Congratulations! you have reached the end of the blog. We covered a lot of ground learning how to apply ECS Fargate Spot best practices such as diversification, as well as the use of capacity providers.

In the blog, we have covered:

  • Deployed a CloudFormation Stack that prepared our environment, including our VPC and a Client-SG environment.
  • Created and configured an ECS cluster with ALB.
  • Created Auto Scaling Groups and Capacity Providers associated with them for OnDemand and Spot.

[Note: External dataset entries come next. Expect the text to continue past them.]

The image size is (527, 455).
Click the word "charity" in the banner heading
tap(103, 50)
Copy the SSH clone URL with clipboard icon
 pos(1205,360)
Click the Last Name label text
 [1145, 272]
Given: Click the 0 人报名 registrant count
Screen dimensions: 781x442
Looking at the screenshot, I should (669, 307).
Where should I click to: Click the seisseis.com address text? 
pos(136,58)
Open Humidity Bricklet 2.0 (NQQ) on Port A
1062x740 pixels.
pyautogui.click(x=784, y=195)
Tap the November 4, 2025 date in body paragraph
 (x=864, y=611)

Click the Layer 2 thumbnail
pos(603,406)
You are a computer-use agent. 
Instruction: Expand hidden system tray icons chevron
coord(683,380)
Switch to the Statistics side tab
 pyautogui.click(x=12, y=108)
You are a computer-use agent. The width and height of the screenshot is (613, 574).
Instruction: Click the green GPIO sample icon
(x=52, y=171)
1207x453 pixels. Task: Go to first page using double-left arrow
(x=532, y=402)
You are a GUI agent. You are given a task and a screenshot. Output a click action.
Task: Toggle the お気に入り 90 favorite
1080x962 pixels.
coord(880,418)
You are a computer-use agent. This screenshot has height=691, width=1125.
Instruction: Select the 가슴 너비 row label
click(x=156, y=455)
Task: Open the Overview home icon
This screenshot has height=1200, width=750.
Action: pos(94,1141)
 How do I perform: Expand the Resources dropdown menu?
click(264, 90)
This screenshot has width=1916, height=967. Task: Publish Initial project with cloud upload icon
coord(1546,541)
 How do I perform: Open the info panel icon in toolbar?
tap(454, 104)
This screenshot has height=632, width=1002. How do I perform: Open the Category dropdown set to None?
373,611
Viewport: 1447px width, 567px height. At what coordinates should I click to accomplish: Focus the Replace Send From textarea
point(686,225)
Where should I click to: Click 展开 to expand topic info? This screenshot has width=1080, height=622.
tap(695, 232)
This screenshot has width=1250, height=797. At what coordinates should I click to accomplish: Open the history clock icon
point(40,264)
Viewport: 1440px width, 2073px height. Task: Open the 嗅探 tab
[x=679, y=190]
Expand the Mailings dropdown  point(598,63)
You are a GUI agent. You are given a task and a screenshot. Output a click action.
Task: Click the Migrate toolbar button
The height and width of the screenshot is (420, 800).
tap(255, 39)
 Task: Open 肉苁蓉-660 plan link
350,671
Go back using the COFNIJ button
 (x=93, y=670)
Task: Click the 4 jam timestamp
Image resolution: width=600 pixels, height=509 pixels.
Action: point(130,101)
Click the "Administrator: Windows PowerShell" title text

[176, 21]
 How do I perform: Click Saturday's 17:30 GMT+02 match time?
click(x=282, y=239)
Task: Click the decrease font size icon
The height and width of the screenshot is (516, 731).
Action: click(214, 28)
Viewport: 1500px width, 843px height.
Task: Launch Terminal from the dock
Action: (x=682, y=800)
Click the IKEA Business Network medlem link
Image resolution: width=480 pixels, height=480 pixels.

  • Configured a Capacity provider strategy that mixes OnDemand and Spot.
  • Learned how ECS Cluster Scaling works with Capacity Providers.
  • Fargate Spot is configured automatically to capture Spot Interruptions and set the task in DRAINING mode, a SITERM is sent to the task and containers and the application. That’s why the service application have to be handle graceful timeout, if you should use gunicorn like me, here is the link to configure deployment option.
  • Choosing Fargate task sizes sometimes is tricky, you have to monitor your application’s usual usage and should set memory tasks always below 75% utilization to get the best performance Ref.
  • The combined technique ECS-Fargate is so great and cost-effective that making k8s is too complicated for small-medium team size.